Here’s a practical test every biotech should run:

  • Pull your meeting list for the quarter just passed (from your CRM or your internal records).
  • Compare it to the top buyers list in your 13F report.
  • Ask: Did any of the investors we targeted actually show up as buyers?
  • Also ask: Did any meaningful sellers meet with us and still sell?

If you’re conducting disciplined outreach, you should sometimes see the “fruits of engagement” show up in the buyer list. Not always, but sometimes. In addition, if selling resulted from poor communication or a misunderstanding, are there lessons to be learned?

4) Use the 13F report to evaluate your bankers, too

This one can make bankers uncomfortable, which is usually a sign it’s worth doing.

If the lead bank from your last financing told you they “placed the deal with high-quality, long-term funds,” and then the next quarter those funds liquidate, you should take note:

  • Either those weren’t long-term funds.
  • Or the allocation strategy favored fast money.
  • Or the bank’s definition of “quality” is not the same as your definition of “quality.”

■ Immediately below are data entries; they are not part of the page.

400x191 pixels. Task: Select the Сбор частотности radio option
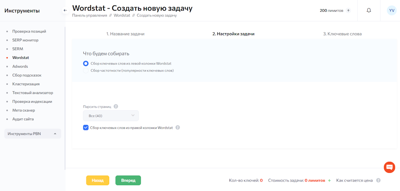click(x=86, y=70)
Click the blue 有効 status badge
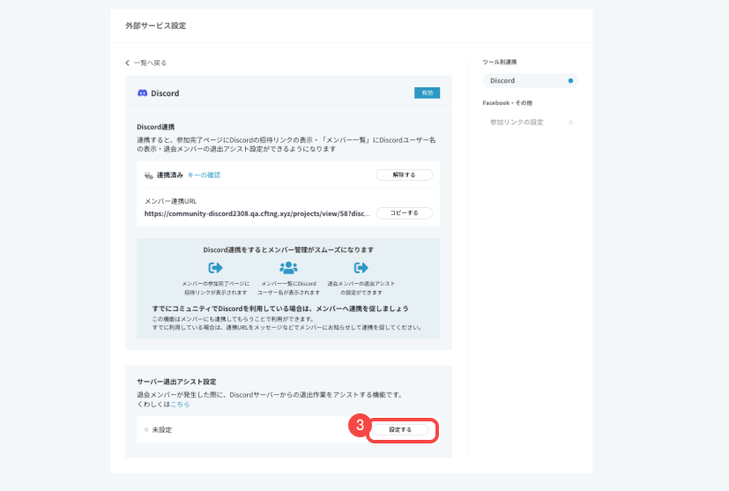The height and width of the screenshot is (491, 729). 427,93
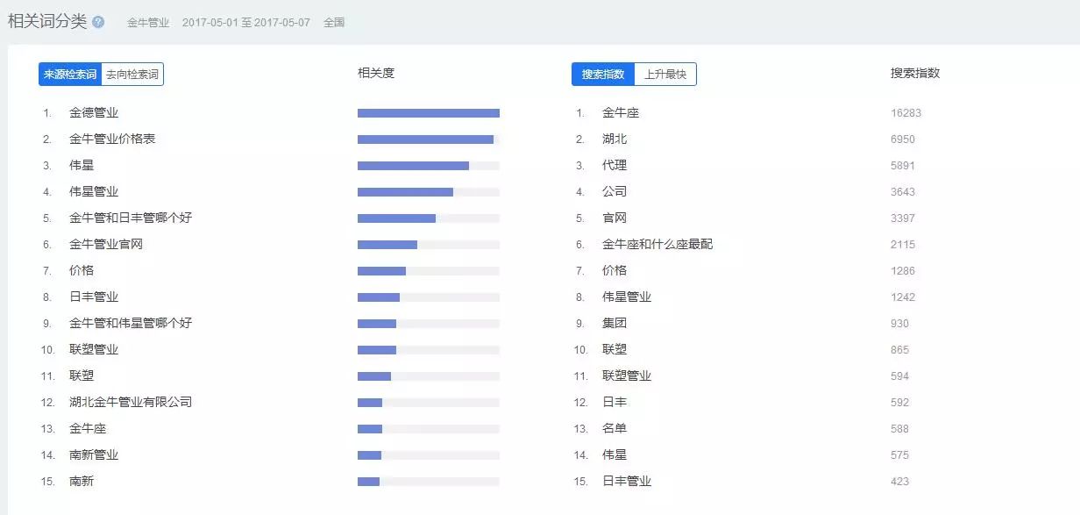Open 湖北金牛管业有限公司 keyword
Image resolution: width=1080 pixels, height=515 pixels.
[x=131, y=403]
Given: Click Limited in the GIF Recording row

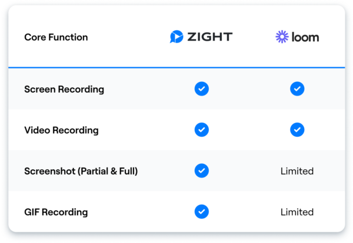Looking at the screenshot, I should (297, 212).
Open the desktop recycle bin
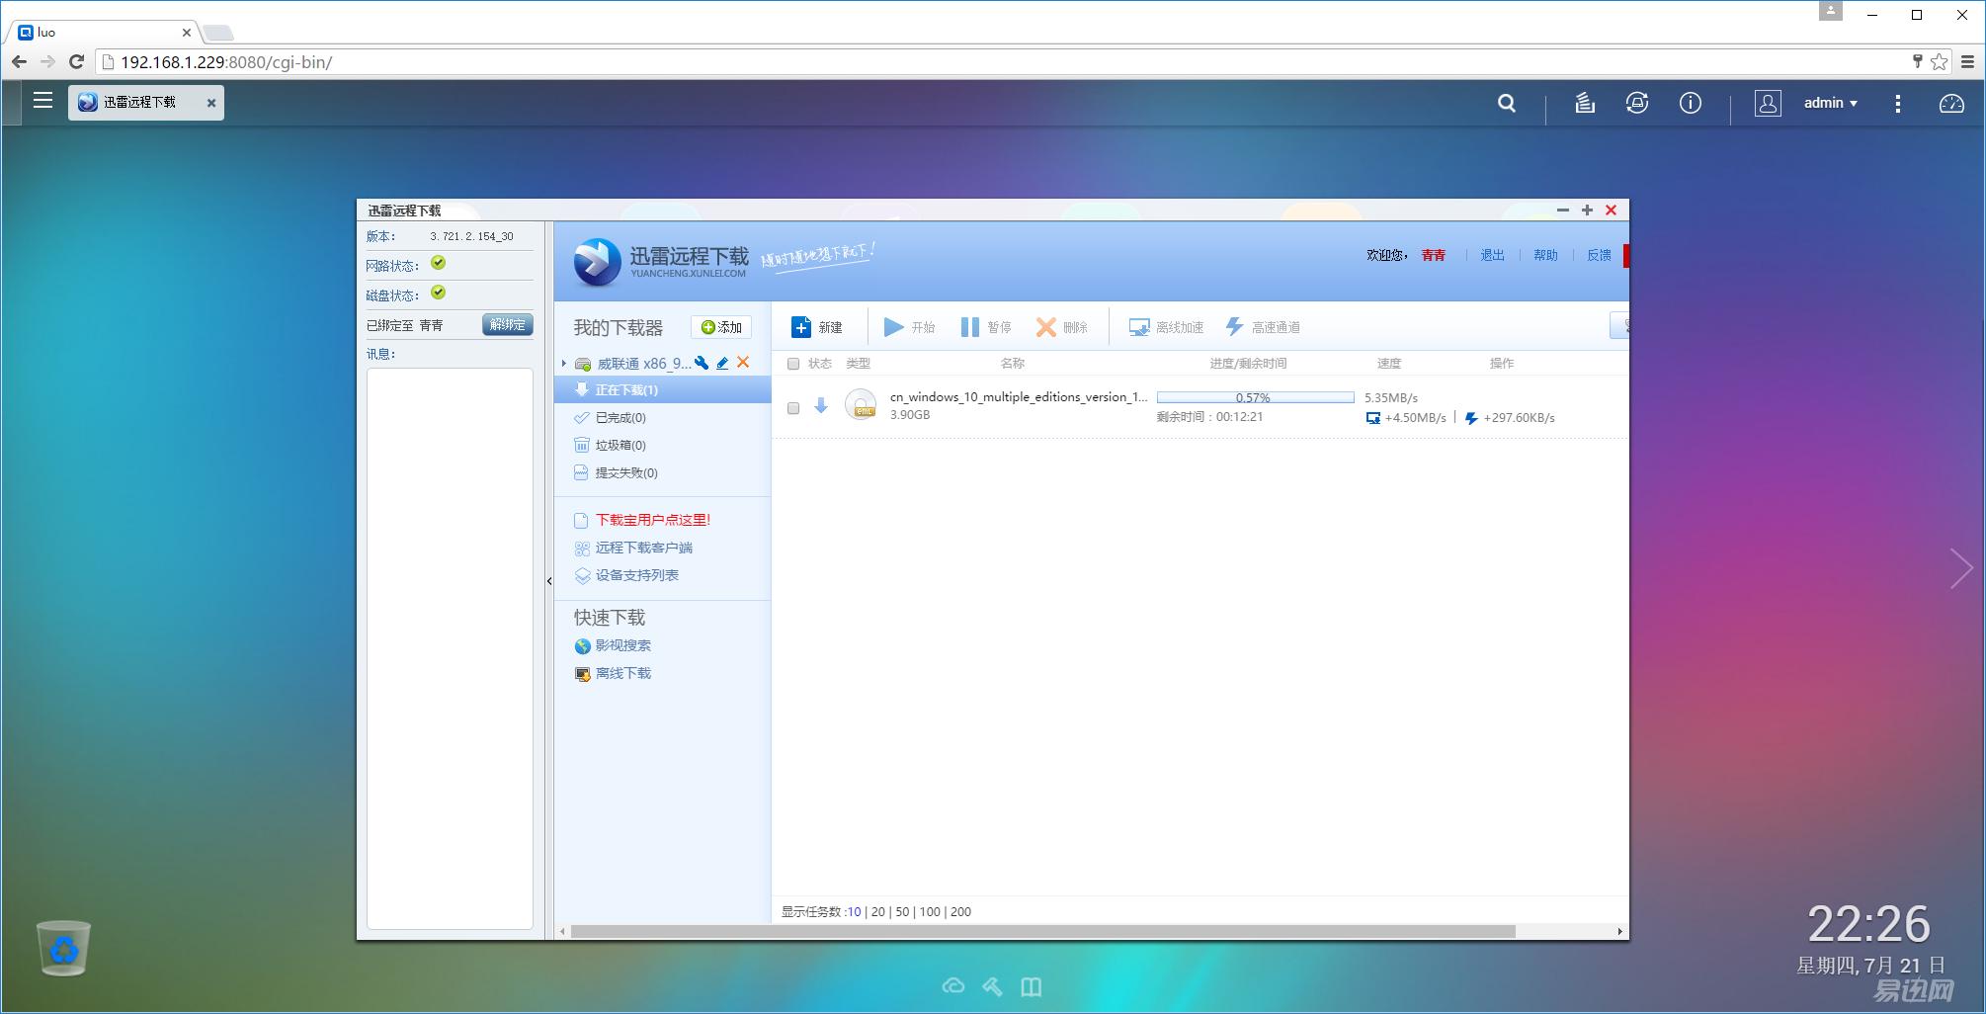The image size is (1986, 1014). (63, 948)
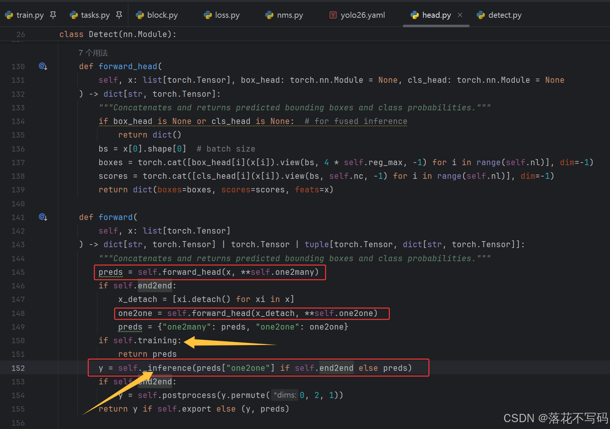The width and height of the screenshot is (610, 429).
Task: Click the '7 个用法' usages hint
Action: point(93,53)
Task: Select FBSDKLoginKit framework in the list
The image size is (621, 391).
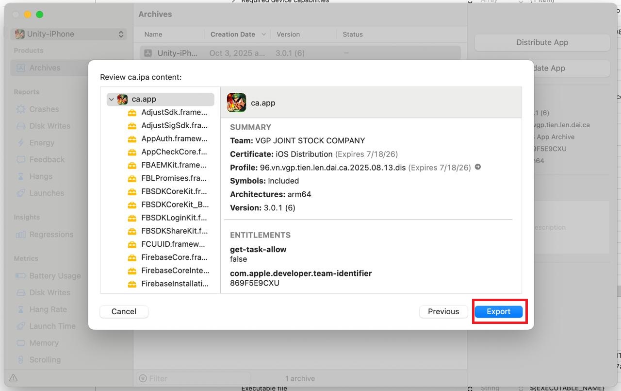Action: [x=174, y=218]
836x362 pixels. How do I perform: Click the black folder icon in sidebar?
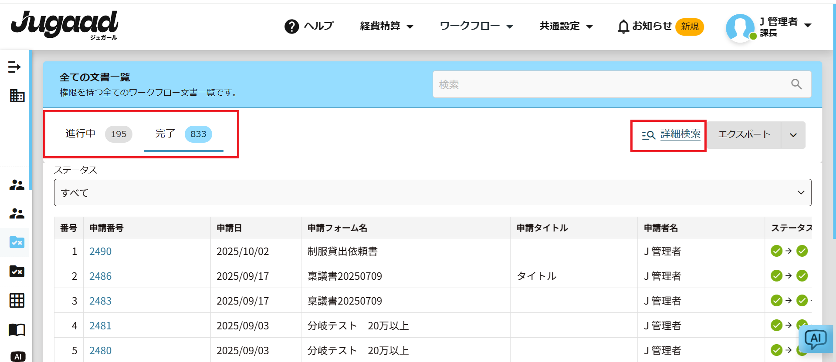tap(17, 272)
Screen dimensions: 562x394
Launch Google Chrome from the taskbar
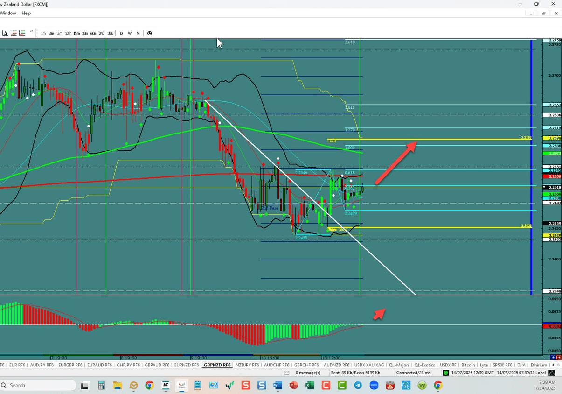pos(149,385)
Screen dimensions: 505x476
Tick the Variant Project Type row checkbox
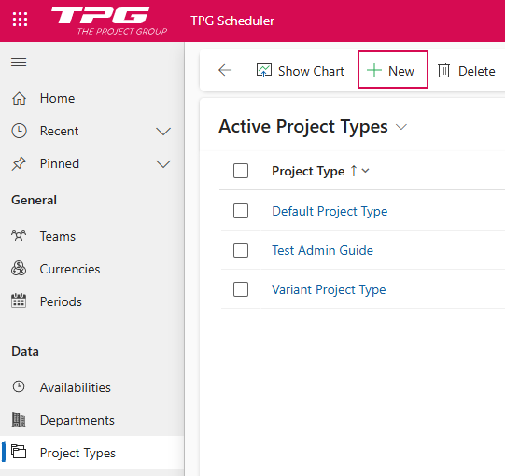coord(241,289)
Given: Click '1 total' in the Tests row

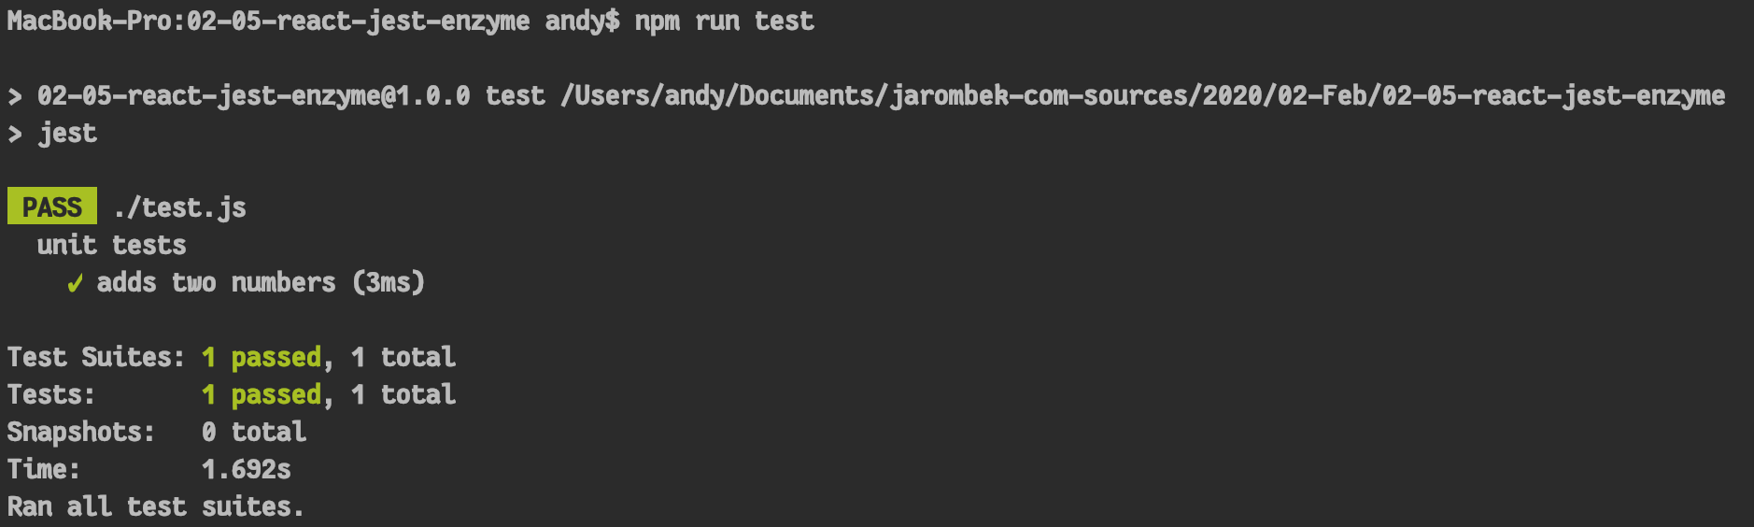Looking at the screenshot, I should [403, 394].
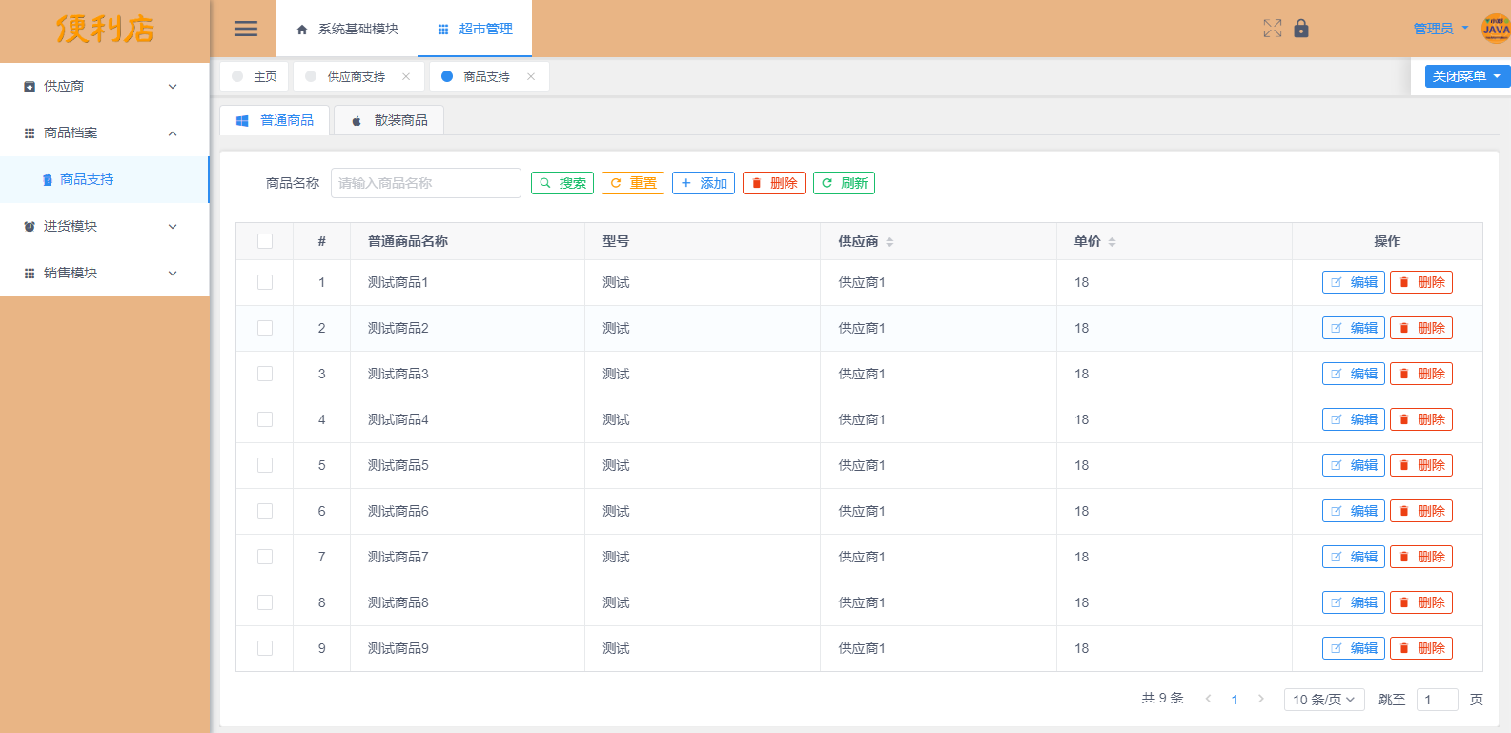This screenshot has height=733, width=1511.
Task: Click the JAVA user avatar
Action: click(1495, 29)
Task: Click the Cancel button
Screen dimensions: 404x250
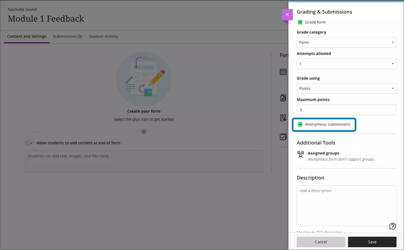Action: tap(321, 242)
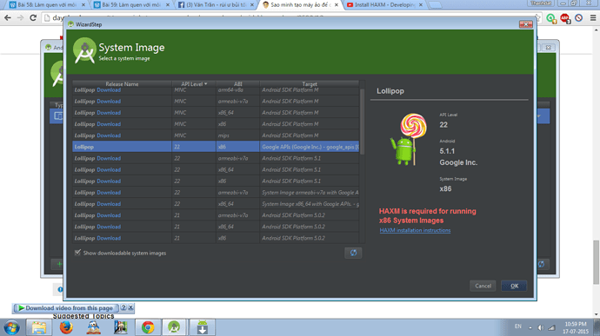Image resolution: width=600 pixels, height=336 pixels.
Task: Cancel the System Image wizard
Action: click(x=483, y=286)
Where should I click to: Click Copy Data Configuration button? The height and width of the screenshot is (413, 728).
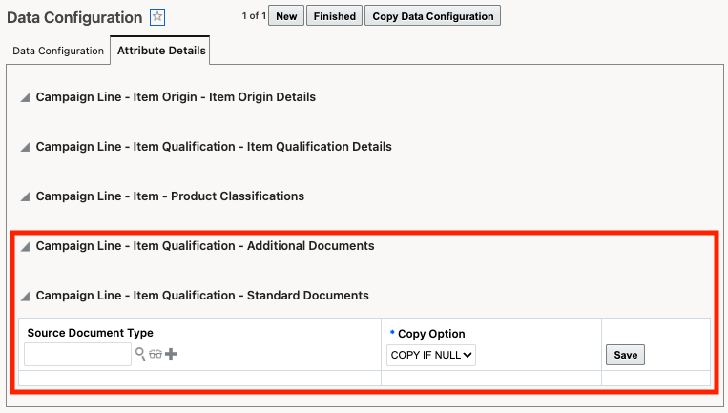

Make notes and refer to them when it’s time to pick the syndicate banks for your next follow-on, as well as when it comes to the allocations for that fundraising.

5) Expect late filers (and expect each report to “settle”)

In theory, 13Fs are due 45 days after quarter-end. In practice, you will sometimes see late filers, and occasionally you’ll see so many late filers that the report changes meaningfully over the next day or two.

This matters because it explains why:

  • You might receive two versions of the report in the same week.
  • Different providers (NASDAQ surveillance, a bank, databases such as Ipreo or IR Insight, etc.) might not match perfectly on day one (there may be timing issues).

6) Understand why 13F reports sometimes differ from each other

Speaking of which, even once all the data is in, 13F reports sourced from different partners will still sometimes differ slightly because of the way their data provider pulls and consolidates Form 13Fs.

Importantly:

  • Do not waste time stressing about it.
  • Do not start to question the legitimacy of the reports.
  • There is usually a very simple explanation (that can potentially take days or weeks to uncover).
  • Remember that all the data (however compiled and presented) comes from the same place – EDGAR.

7) Remember who won’t show up in 13Fs at all

Not every meaningful owner is a 13F filer. For example:

  • U.S.-based fund managers whose assets are valued below the reporting threshold.
  • Retail and larger beneficial owners sitting behind broker/custodian lines.
  • Some foreign managers with insufficient U.S. exposure.

8) Set a practical “who matters” threshold

At some point, as you scroll through your ownership list or your list of buyers and sellers, you just get to noise (funds whose position simply don’t warrant management time/attention).

Instead, define a floor as a percentage of market cap (or a minimum dollar amount of ownership) aligned with how many investors you can realistically meet each year as part of a normal IR program.